Given that UAB owns and operates more than 100 steam jacketed autoclaves on campus, using steam-jacketed autoclaves costs an additional $74,000 per year—with no corresponding benefit.
This is by no means a new problem, nor one limited to a single organization. During a 2008 audit, Stanford University analyzed 60 jacketed autoclaves owned and operated by its Santa Clara County campus research facilities. Although researchers only used these autoclaves during normal business hours, the machines were consuming more than 93,000 gallons of water per day—or 3 percent of the university’s entire daily water ration (as set by its General Use Permit from the county). In a 2016 autoclave audit, the University of California-Riverside (UCR) found similar levels of water waste.
Compare this water consumption to Priorclave North America’s non-jacketed autoclaves. A comparable Priorclave autoclave installed alongside UCR’s existing jacketed units used just four gallons of water per cycle, and used no water while sitting idle. (For a full explanation as to how and why non-jacketed autoclaves drastically outperform jacketed autoclaves in research labs, download our full “Autoclave Water Requirements and Consumption” whitepaper.)
Non-Jacketed Autoclaves: Higher Energy Efficiency, Smaller Carbon Footprint
While clean water is a major issue, it’s far from the biggest issue. Most labs and manufacturers rightfully worry about their energy consumption, and its effect on their carbon footprint. An increasing number of labs and research institutions take the lead in decarbonization and sustainability efforts within their organizations. This increases the pressure to “right-size” your steam sterilizers.
Most jacketed autoclaves are still “idle hot”: in order to maintain shorter cycle times, they maintain a head of steam even when no cycle is being run. As part of the 2016 UCR audit, analysts also tracked energy consumption.
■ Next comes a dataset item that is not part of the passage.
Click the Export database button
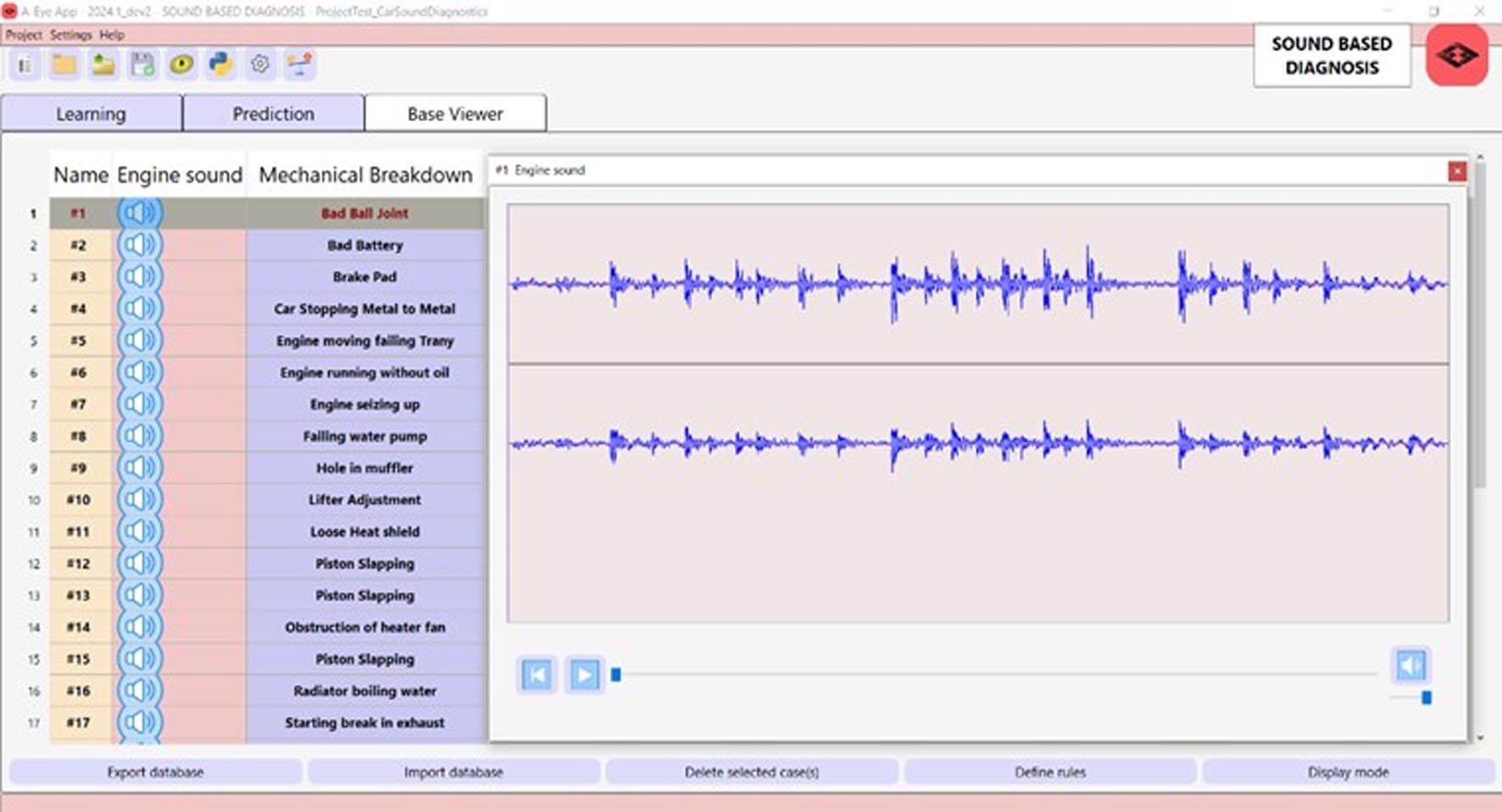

Here there was a much stronger correlation between the number of cycles run and autoclave energy consumption. Their existing jacketed autoclaves varied from 11 Kwh/day (when the units sat idle) to 222 kWh/day (during high-usage periods). On average, their jacketed autoclaves used around 84 kWh/day. By comparison, UCR’s non-jacketed Priorclave autoclave—which produces steam exclusively on demand—averaged just 15 kWh/day. (For details on how chamber shape drives autoclave power consumption, please download our full “Autoclave Energy Consumption” whitepaper.)
Given their high demand for steam, many facilities choose to run their jacketed autoclaves off of house steam supplies. This steam is almost invariably generated by burning natural gas, resulting in carbon emissions of about 2.4 pounds of CO2 per sterilization cycle.
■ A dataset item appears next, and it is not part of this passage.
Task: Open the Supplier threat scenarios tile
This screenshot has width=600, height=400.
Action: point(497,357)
Meanwhile, the in-chamber steam generation of non-jacketed autoclaves relies on electrical heaters, which can easily be powered by low-carbon or zero-carbon sources. Among Priorclave’s most popular models is the EH320. This is a 320-liter non-jacketed steam sterilizer. Presuming it replaces a comparably sized jacketed autoclave in a normal research lab, it will save that lab around 86,000 gallons of water and 18,200 kWh of electricity.